Russian cybersecurity companies released multiple research reports about specific threats over the last week, including one about a “large-scale” information-stealing campaign targeting local organizations with Nova malware. According to a report released late last week by Moscow-based cybersecurity firm BI.ZONE, Nova is a commercial stealer sold on dark web marketplaces by unknown cybercriminals as a service. The malware’s pricing starts at $50 for a monthly license and goes up to $630 for a lifetime license.

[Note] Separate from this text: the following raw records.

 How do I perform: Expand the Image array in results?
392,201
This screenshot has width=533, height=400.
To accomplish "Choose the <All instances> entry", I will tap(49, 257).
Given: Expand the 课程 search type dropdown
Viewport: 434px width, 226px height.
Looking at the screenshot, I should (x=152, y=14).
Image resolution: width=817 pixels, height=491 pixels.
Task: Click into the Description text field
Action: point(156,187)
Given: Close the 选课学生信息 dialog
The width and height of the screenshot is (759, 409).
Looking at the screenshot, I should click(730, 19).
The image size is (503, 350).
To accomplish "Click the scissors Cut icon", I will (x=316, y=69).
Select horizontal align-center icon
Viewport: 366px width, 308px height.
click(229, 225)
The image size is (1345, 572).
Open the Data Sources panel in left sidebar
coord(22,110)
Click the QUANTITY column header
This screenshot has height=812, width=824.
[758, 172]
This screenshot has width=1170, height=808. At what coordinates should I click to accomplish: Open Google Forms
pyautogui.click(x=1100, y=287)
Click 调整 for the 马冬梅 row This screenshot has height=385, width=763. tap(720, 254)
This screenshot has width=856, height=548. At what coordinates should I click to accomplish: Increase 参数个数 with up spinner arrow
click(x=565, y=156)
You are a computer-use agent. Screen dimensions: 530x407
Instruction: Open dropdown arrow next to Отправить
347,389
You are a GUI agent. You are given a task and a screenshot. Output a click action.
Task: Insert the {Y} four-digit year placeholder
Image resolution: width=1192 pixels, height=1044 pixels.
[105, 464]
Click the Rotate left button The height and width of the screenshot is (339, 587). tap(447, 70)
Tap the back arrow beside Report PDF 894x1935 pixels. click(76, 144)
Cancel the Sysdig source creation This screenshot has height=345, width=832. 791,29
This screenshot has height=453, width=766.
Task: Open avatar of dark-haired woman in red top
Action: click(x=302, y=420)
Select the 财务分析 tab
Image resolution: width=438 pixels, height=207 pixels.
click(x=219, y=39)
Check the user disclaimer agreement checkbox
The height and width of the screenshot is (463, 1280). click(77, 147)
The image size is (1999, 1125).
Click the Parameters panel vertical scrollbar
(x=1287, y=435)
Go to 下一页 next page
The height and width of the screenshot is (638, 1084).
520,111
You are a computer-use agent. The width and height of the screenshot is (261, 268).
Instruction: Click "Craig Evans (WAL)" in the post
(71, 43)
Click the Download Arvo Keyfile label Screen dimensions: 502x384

Nova is a fork of SnakeLogger, another popular stealer and one of the most common malware variants among cybercriminals, according to previous reports. The BI.ZONE report arrives as Russian entities have been the target of several hacking campaigns in recent months, many believed to be politically motivated and orchestrated by state-sponsored hackers. The ongoing war in Ukraine and sweeping sanctions against Moscow have led most Western cybersecurity companies to withdraw from the Russian market, leaving significant gaps in visibility into the country’s cyberthreat landscape.

As a result, reports of attacks on Russian organizations primarily originate from local tech firms, often lacking the independent verification and detailed analysis typically provided by international cybersecurity researchers.